Indexing documents with the NEST Elasticsearch .NET client | Elastic Blog
Engineering

Indexing documents with the NEST Elasticsearch .NET client

Introduction

There are a number of ways you can index documents into Elasticsearch using the NEST Elasticsearch .NET client.

This blog post will demonstrate some of the simple methods, from indexing a single document at a time, to more advanced methods using the BulkObservable helper.

Single documents

Within NEST, a document is modelled as POCO (plain old CLR object), an example is given below:

public class Person
{
    public int Id { get; set; }
    public string FirstName { get; set; }
    public string LastName { get; set; }
}

An instance of this object, which represents a single document in Elasticsearch, can then be indexed using a few different methods. Let's use the following instance as an example:

var person = new Person
{
    Id = 1,
    FirstName = "Martijn",
    LastName = "Laarman"
};

The IndexDocument<T> and IndexDocumentAsync<T> methods provide a simple way to index a single document of type T, using default parameters. The result of this method call can be inspected to determine if the indexing operation was successful.

// synchronous method that returns an IIndexResponse object
var indexResponse = client.IndexDocument(person);
//asynchronous method that returns a Task<IIndexResponse> that can be awaited
var indexResponseAsync = await client.IndexDocumentAsync(person);
// Inspect the result of the synchronous operation
if (!indexResponse.IsValid)
{
    // If the request isn't valid, we can take action here
}

The IsValid property can be used to check if a response is functionally valid or not. This is a NEST abstraction to have a single point to check whether something wrong happened with the request.

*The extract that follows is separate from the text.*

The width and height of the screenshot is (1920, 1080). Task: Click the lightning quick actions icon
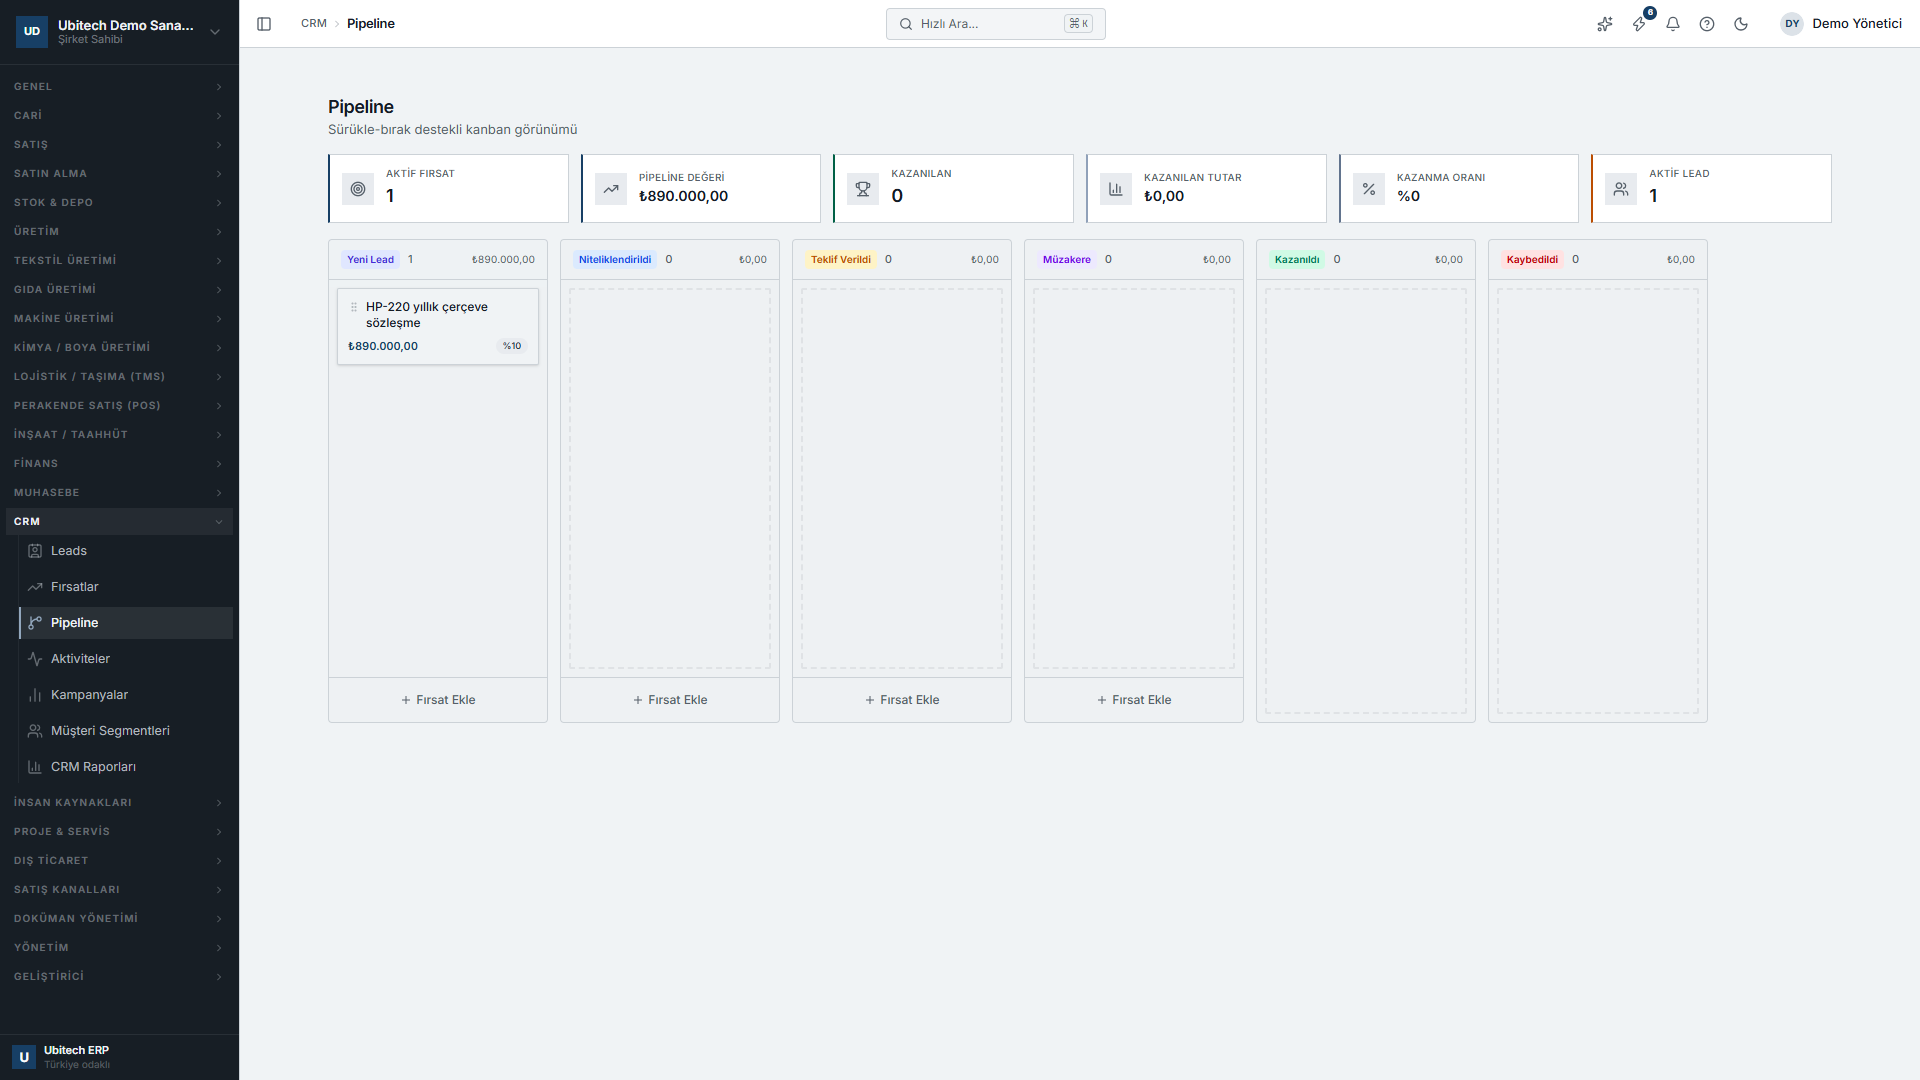(x=1640, y=24)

If you need to set additional parameters when indexing a document, you can use the fluent or object initializer syntax. This will give you finer control over the indexing process. In the example below we will index the document into an index named “people”.

// fluent syntax
var fluentIndexResponse = client.Index(person, i => i.Index("people"));
// object initializer syntax
var initializerIndexResponse = client.Index(new IndexRequest<Person>(person, "people"));

A naïve approach to indexing multiple documents would be to simply create a loop to index a single document on each iteration; however, this is a very inefficient approach that will not scale well for large document collections.

Multiple documents

The bulk API can be used for indexing multiple documents. First, let’s create a collection of documents to index:

var people = new []
{
    new Person
    {
        Id = 1,
        FirstName = "Martijn",
        LastName = "Laarman"
    },
    new Person
    {
        Id = 2,
        FirstName = "Stuart",
        LastName = "Cam"
    },
    new Person
    {
        Id = 3,
        FirstName = "Russ",
        LastName = "Cam"
    }
    // snip
};

Multiple documents can be indexed using the IndexMany and IndexManyAsync methods, either synchronously or asynchronously, respectively. These methods are specific to the NEST client and wrap calls to the client's Bulk method and bulk API, providing a convenient shortcut for indexing many documents.

Note that these methods index all documents in a single HTTP request, so for very large document collections, you need to partition the collection into many smaller batches and issue multiple Bulk calls. When you find yourself needing to do this, consider using the BulkAllObservable<T> helper instead, described later in the post.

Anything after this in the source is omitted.